### Given data
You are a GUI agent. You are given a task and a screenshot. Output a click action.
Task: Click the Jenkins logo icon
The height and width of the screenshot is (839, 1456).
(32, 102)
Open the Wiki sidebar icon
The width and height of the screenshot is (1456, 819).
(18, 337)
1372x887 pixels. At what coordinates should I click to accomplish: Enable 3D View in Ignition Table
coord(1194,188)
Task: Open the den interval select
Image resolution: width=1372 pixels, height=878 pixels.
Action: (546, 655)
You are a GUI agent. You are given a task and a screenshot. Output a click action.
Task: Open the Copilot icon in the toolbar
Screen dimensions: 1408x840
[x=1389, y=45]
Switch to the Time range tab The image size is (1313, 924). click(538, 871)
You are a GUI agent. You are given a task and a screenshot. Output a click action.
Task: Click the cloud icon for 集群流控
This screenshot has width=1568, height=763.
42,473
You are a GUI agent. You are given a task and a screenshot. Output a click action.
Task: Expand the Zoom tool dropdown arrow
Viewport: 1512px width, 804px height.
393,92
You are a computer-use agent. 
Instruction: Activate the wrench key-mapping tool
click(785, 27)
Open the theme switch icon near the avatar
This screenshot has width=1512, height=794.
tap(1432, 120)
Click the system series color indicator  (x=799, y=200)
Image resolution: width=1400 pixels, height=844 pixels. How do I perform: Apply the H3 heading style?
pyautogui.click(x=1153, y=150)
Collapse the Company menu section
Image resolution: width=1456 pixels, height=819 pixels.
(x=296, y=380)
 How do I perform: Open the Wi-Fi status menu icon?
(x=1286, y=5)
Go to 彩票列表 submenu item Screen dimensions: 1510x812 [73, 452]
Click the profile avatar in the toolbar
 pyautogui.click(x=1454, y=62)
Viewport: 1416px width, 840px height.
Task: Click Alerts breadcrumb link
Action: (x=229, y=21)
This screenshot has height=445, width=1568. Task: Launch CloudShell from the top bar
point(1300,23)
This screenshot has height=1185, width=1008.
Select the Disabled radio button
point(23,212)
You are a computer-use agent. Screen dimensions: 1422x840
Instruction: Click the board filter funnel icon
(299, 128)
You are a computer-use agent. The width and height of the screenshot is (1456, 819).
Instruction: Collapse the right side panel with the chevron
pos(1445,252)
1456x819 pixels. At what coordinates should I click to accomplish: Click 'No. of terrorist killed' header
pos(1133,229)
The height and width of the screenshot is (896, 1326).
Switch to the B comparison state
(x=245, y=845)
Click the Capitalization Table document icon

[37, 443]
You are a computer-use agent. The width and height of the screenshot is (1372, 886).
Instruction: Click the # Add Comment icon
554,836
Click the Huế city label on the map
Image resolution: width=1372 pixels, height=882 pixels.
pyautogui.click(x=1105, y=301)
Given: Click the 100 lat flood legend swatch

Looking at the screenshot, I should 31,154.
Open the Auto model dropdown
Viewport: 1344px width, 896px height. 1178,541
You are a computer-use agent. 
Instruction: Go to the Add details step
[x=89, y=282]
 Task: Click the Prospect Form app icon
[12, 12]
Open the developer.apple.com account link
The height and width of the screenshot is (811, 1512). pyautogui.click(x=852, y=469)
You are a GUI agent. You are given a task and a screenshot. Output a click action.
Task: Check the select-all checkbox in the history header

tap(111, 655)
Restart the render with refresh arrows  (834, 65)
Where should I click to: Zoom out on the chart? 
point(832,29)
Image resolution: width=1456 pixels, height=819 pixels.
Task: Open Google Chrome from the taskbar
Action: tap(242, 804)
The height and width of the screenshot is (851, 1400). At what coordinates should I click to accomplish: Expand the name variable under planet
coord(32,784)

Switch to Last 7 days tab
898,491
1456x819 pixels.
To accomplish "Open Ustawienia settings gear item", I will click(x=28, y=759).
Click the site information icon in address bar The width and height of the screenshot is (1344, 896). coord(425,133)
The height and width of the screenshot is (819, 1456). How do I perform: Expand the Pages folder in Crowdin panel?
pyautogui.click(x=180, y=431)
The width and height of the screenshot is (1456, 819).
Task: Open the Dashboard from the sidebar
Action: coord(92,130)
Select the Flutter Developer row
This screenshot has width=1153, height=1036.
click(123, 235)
######
• [Exercise]
Reproduce every line from the preceding data in which the word "item" can be found.

• [Task answer]
Go to 彩票列表 submenu item Screen dimensions: 1510x812 [73, 452]
To accomplish "Open Ustawienia settings gear item", I will click(x=28, y=759).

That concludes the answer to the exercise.